**Exercise objective:**
I would like the lines below, from the one with "You are a GUI" through the one with "This screenshot has width=1318, height=740.", copied exactly and without any pictures.

# # # #

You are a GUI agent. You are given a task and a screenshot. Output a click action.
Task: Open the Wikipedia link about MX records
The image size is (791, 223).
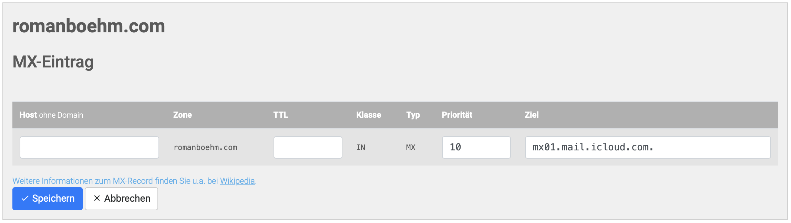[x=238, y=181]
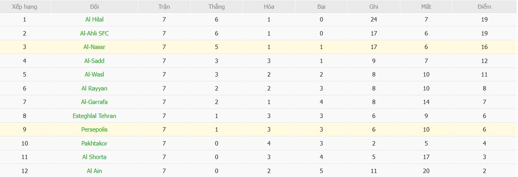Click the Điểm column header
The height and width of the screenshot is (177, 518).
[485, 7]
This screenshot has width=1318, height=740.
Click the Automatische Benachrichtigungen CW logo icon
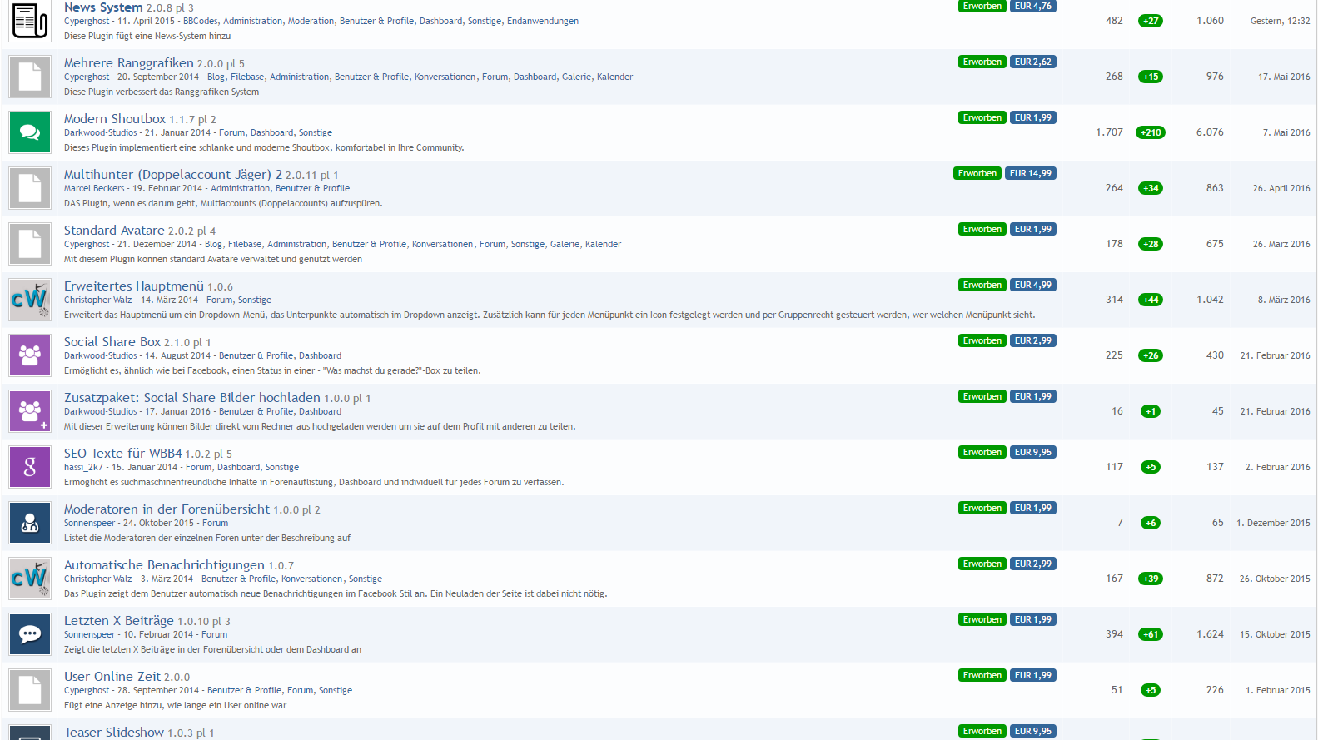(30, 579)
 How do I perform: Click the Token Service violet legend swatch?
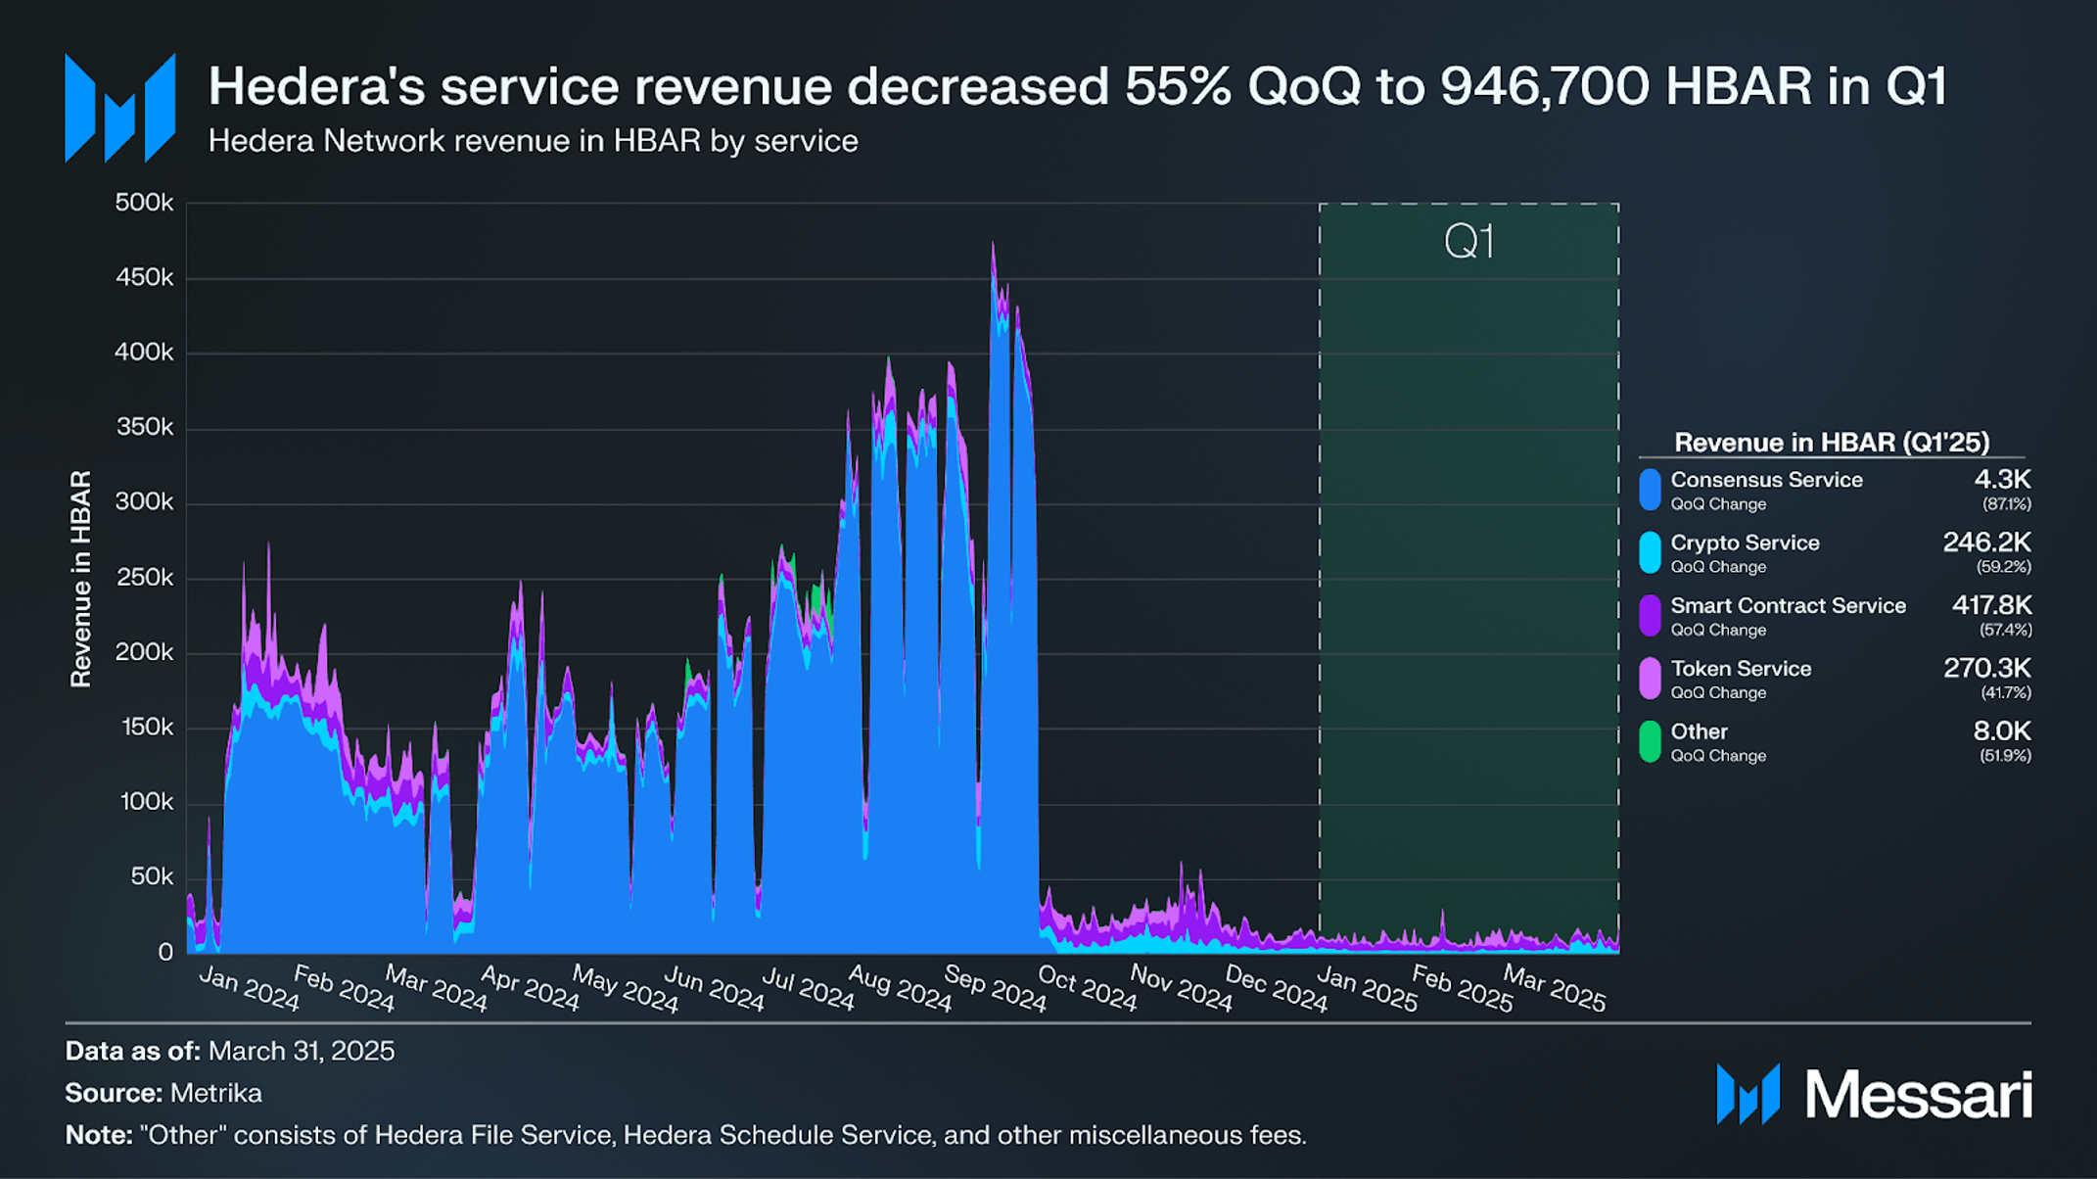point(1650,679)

# # # #

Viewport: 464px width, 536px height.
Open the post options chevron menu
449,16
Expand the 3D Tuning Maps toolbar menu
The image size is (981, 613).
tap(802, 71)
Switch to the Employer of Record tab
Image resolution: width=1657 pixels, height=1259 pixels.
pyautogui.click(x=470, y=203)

# # # #

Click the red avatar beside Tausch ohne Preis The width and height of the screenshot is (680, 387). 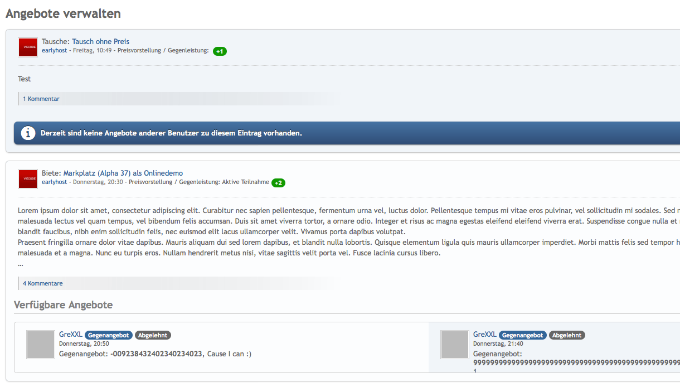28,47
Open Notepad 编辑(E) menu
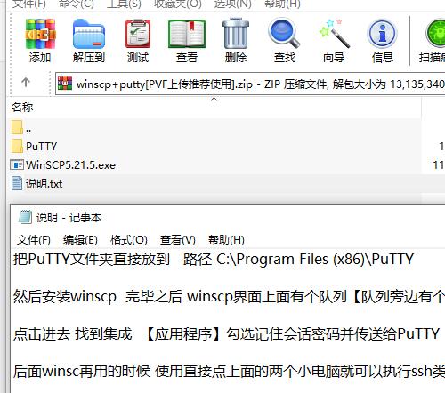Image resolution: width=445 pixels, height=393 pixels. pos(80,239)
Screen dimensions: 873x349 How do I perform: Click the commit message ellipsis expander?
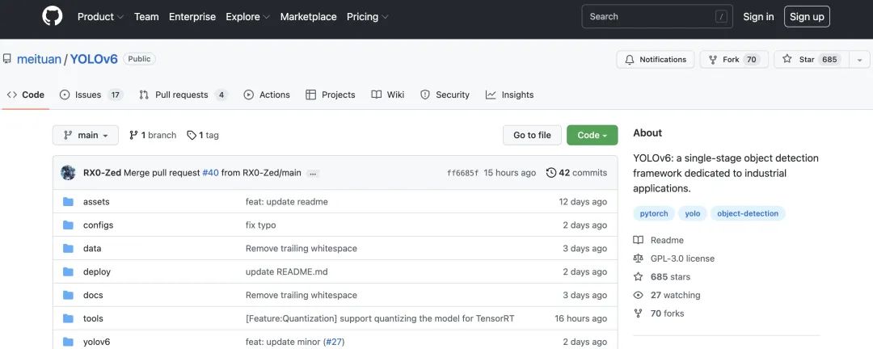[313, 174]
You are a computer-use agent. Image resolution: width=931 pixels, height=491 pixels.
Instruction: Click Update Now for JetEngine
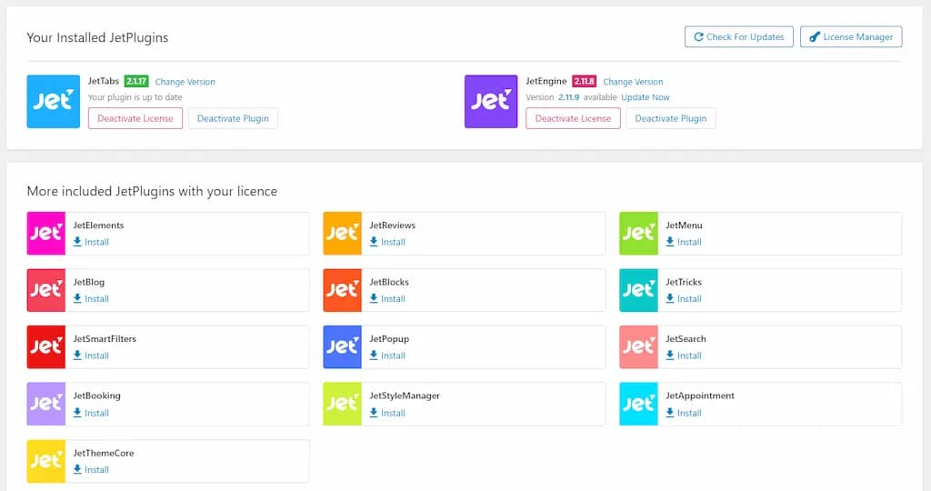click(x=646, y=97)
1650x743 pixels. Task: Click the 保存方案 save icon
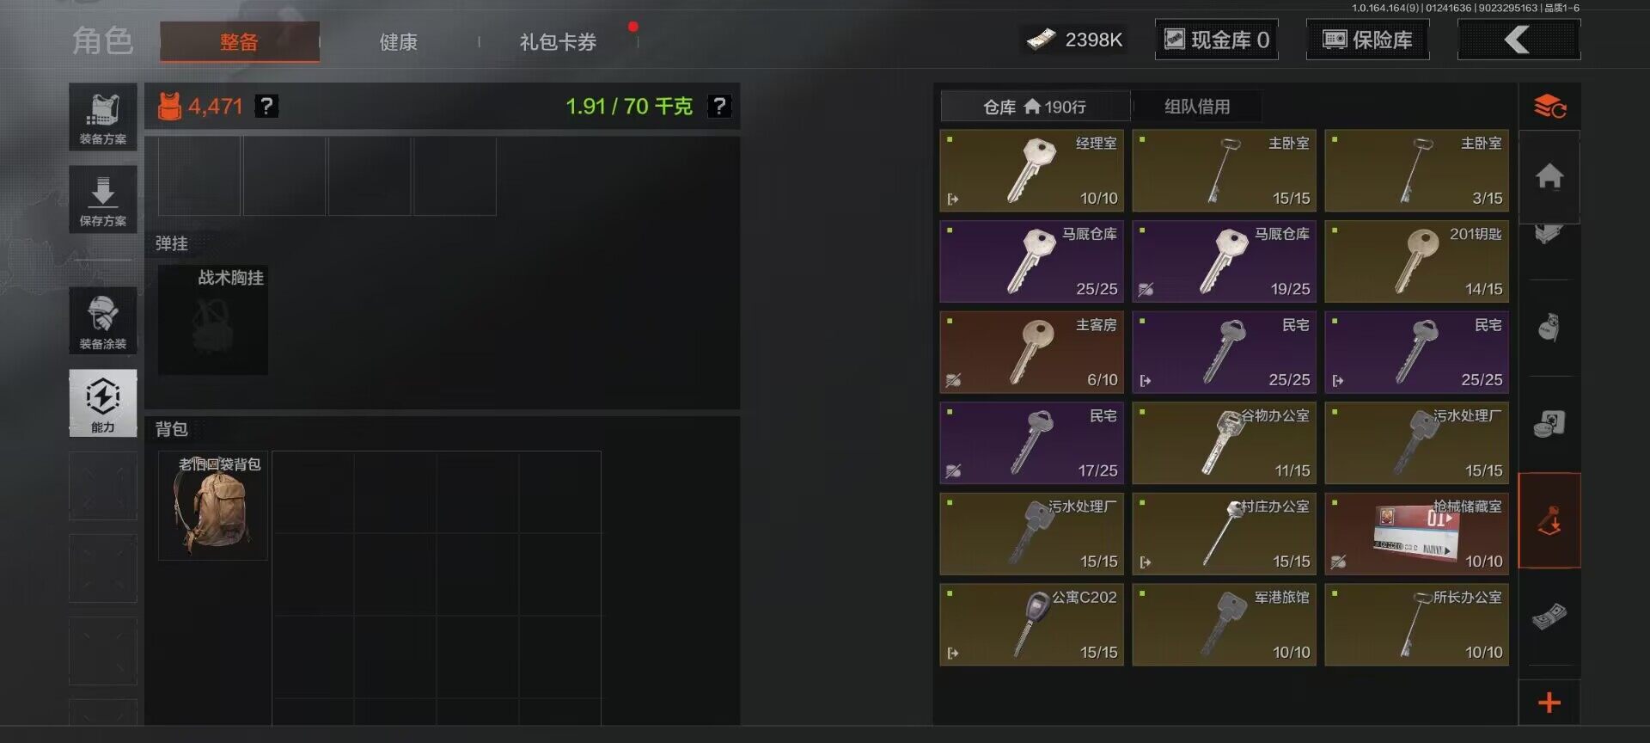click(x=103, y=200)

# # # #

**Result for this task:**
You are a GUI agent. You are given a task and a screenshot. Output a click action.
Task: Open the Wikipedia link about MX records
The image size is (791, 223).
[x=238, y=181]
Click the Điểm column header
The height and width of the screenshot is (177, 518).
[485, 7]
This screenshot has width=1318, height=740.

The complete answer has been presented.